Тихо умирали люди на склонах Салпаусского кряжа, и тысячи мертвецов, лежащих там в своих песчаных могилах, должно быть, очень удивились, когда, ровно пятьдесят лет спустя, уловили в пульсации проложенной ими железной артерии слова: «Чаша страданий переполнилась!» — «Как так? — наверное, спросили они. — Неужто она переполнилась только сейчас? Ведь она и тогда уже была полным-полна».
Новая, полная добрых примет весна обогрела своим теплом и Юсси, который жил теперь на другом месте. С тех пор как его взяли в дом, он уже не голодал. В те трудные годы на Туориле не было нужды подмешивать в хлеб более трети мякины, да и такой хлеб пекли всего два раза — в самую голодную зиму. Брат Майи ведал распределением общественных пособий в приходе и был вынужден прибегнуть к такой увертке, когда о нем поползли обличающие слухи. Цельный хлеб никогда, — даже в эту пору, — не переводился на Туориле, а уж о молочных скопах и говорить нечего. Туорила во всем отличалась от Никкили, и даже не верилось, что ее хозяин Калле — брат Майи. Калле, рослый горбоносый мужик, имел повадки настоящего хозяина и безотчетно чуждался своей незадачливой сестры. Юсси, присутствуя при обеих встречах сестры с братом, заметил это. Видно было, что мать робеет своего брата. Она не мешкая покинула его дом на следующий же день, радуясь уже тому, что мальчику разрешили остаться. А вернувшись через несколько месяцев, она словно дала понять, что пришла для того только, чтобы умереть в знакомом месте. И брат ее явно испытал облегчение, что она так скоро скончалась.

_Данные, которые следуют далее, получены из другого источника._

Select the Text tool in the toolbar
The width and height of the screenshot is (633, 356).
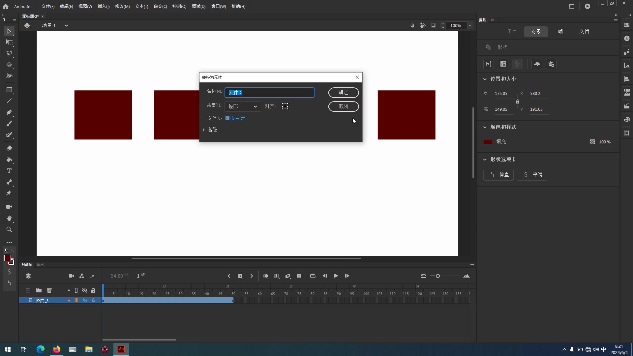(9, 171)
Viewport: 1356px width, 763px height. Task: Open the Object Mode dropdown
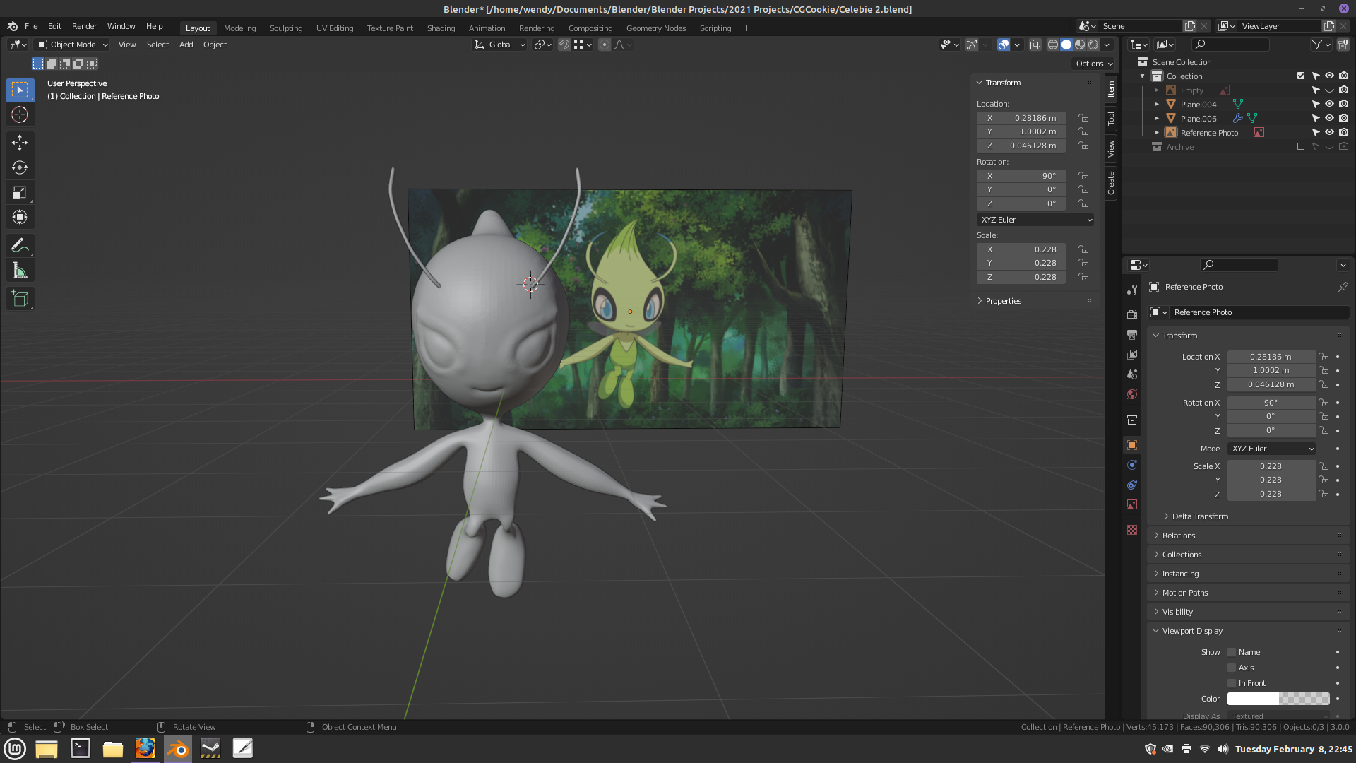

Юсси долгое время был в какой-то легкой растерянности. В доме были просторные чистые комнаты, среди них такие, куда его не пускали. Здесь вкусно и сытно кормили, но кофе не давали, тогда как на Никкиле кофе пили по нескольку раз на дню. Кофе здесь варили только для хозяев. Юсси быстро креп телом, но душа его словно застыла в оцепенении; странная, нездоровая сонливость одолевалаего. Он по-глупому пялил глаза и зачастую не понимал, что от него требуют, куда посылают. И если нужно было отправиться по какому-либо поручению, на глаза неудержимо навертывались слезы. Все здесь было незнакомым, и ничего ему не объясняли, а только приказывали. Спрашивать он не смел, и очень часто случалось, что, получив наказ, он стоял как пень посреди двора, не зная, что делать, пока хозяйка, потеряв терпение, не выбегала проверить, «куда это его понесло искать подойник». А ведь Юсси охотно сбегал бы за подойником, если б только мог понять, что ему говорят! С тех пор и пошла за ним слава неумехи и приглуповатого парня.
Когда Юсси растерянно метался в просторной пекарной Туорилы, выполняя какой-нибудь хозяйский наказ, он и сам чувствовал, и со стороны было видно, что ни одно его движение, ни один шаг не гармонируют с теперешним его окружением. Все здесь было совсем не так, как на Никкиле. Хозяин (в разговорах с сыном мать называла его дядей, но сам Юсси никогда не осмеливался называть его иначе, как хозяин) был для него совершенно непостижимым существом. Он всегда при доме, всегда серьезен, никогда не напивается пьяным и, как ни странно, не ругается с хозяйкой, не говоря уже о том, чтобы драться с ней. А хозяйка, в свою очередь, нисколько не боялась его. Странное, холодное согласие царило между ними, так что невозможно было сочувствовать ни тому, ни другому. Когда наступал вечер, не могло быть и речи о том, чтобы сбежать куда-нибудь со двора. С батраками и служанками Юсси почти не приходилось сталкиваться. Они спали в работницкой, Юсси — в пекарной, а хозяин с хозяйкой — в спальне. Вечером, всегда в одно и то же время, его ждала чистая, но неуютная постель, — продолжение неуютного дня. Даже во сне он чувствовал потребность размять свои крепнущие мускулы, а тяжелая сытость в желудке еще усиливала ощущение неволи.